==== Records provided ====

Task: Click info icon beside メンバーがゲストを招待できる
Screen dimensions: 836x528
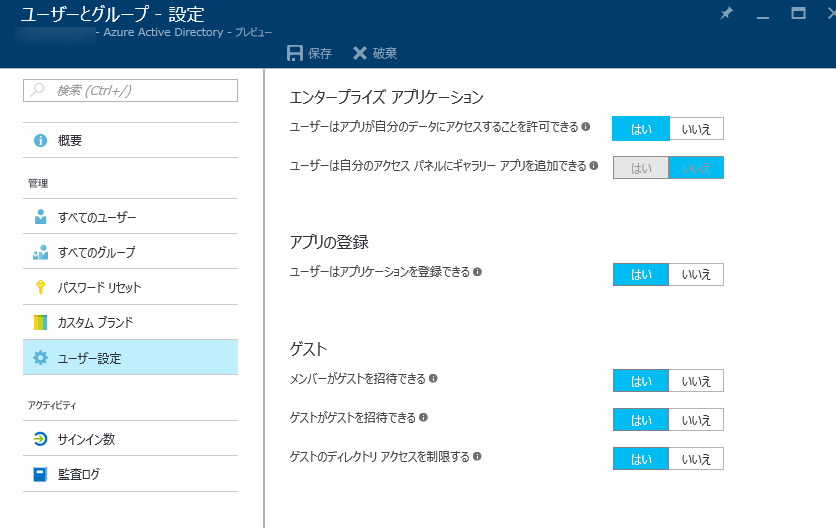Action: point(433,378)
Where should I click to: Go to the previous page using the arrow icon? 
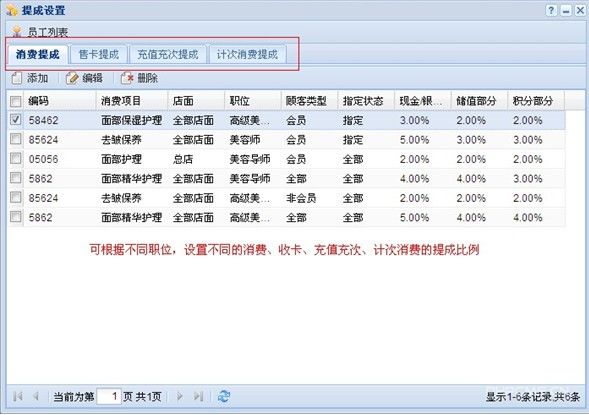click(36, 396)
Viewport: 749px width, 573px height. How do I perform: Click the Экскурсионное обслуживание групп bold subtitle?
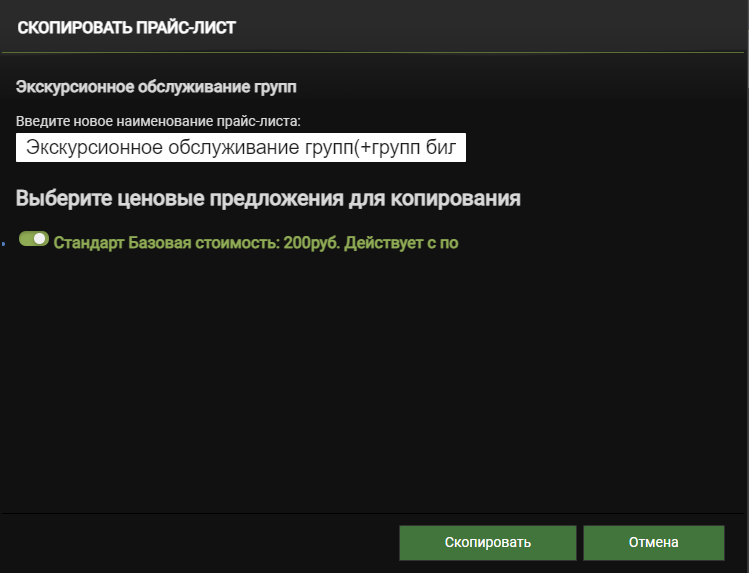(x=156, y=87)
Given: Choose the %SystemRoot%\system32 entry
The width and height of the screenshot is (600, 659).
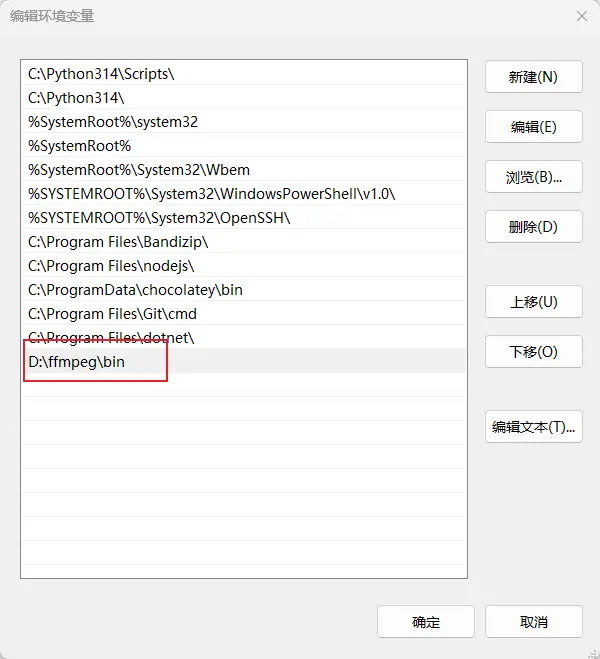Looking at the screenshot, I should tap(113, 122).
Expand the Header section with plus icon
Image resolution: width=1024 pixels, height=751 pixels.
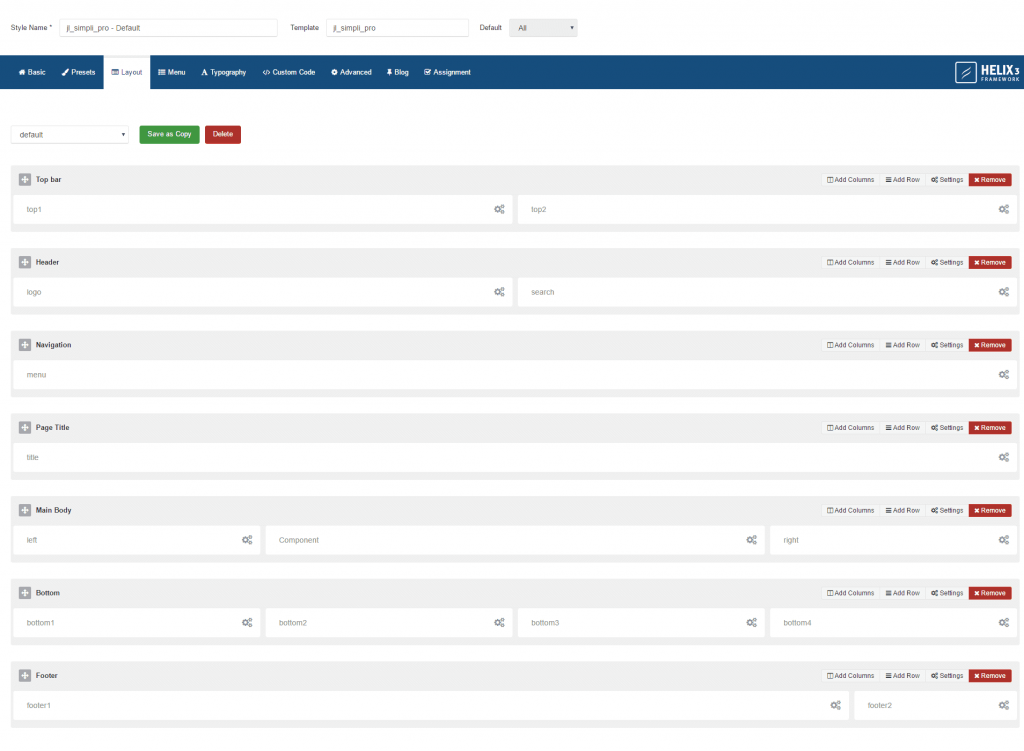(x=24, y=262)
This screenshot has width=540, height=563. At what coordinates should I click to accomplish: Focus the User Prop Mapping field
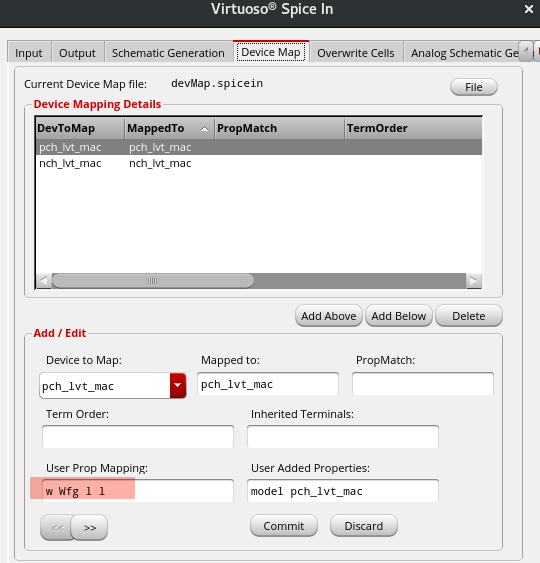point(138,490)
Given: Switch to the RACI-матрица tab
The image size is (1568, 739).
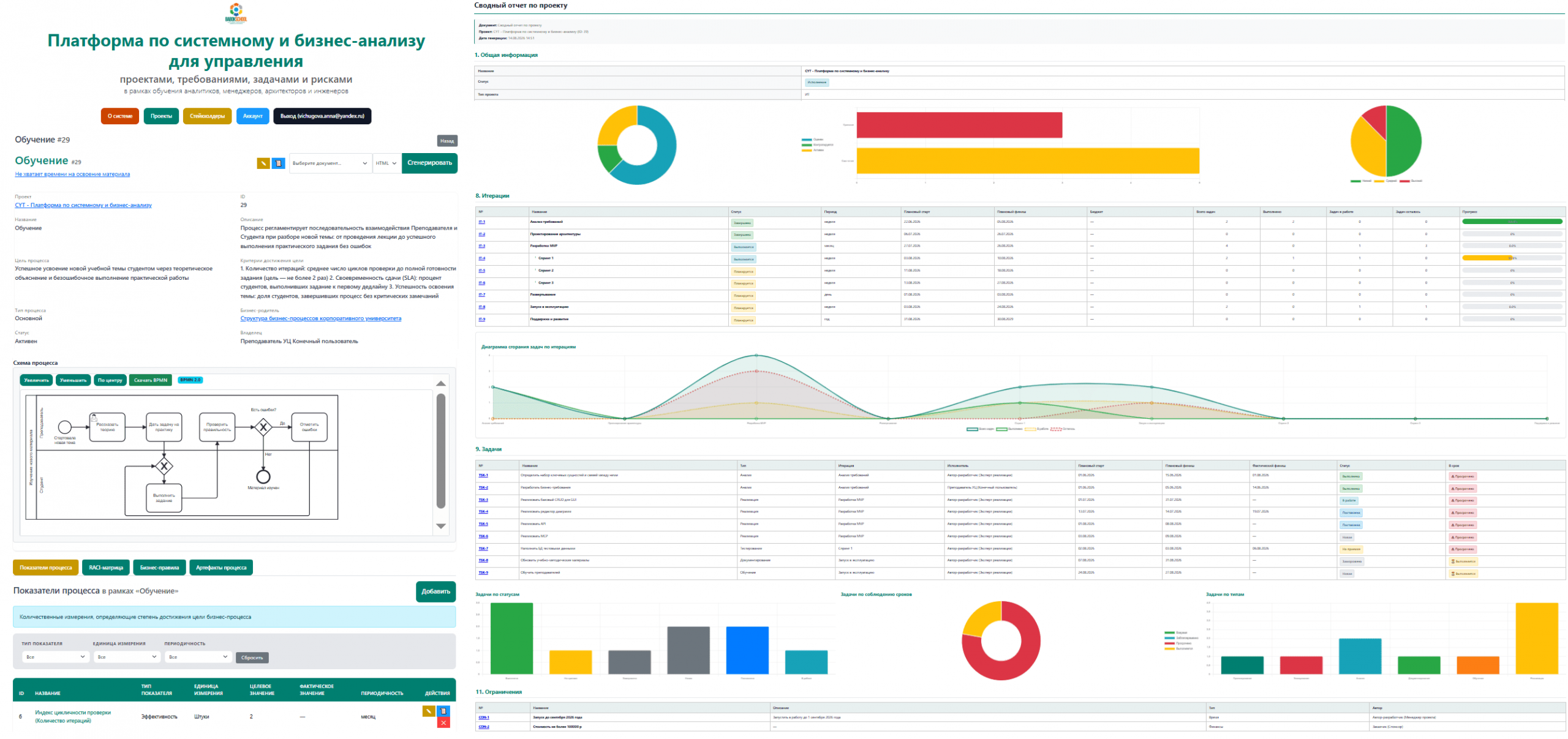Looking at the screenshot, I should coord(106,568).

====

● Exercise brief: Word for word, write out each of the records, but not the pictures.

● Your solution:
Task: Click info icon beside メンバーがゲストを招待できる
Screen dimensions: 836x528
Action: point(433,378)
Where should I click to: Go to the previous page using the arrow icon? 
click(36, 396)
Viewport: 749px width, 573px height. How do I perform: Click the Экскурсионное обслуживание групп bold subtitle?
(x=156, y=87)
Given: Choose the %SystemRoot%\system32 entry
The width and height of the screenshot is (600, 659).
Looking at the screenshot, I should tap(113, 122).
Expand the Header section with plus icon
Image resolution: width=1024 pixels, height=751 pixels.
(x=24, y=262)
This screenshot has width=540, height=563. At what coordinates should I click to accomplish: Focus the User Prop Mapping field
point(138,490)
Given: Switch to the RACI-матрица tab
The image size is (1568, 739).
Looking at the screenshot, I should coord(106,568).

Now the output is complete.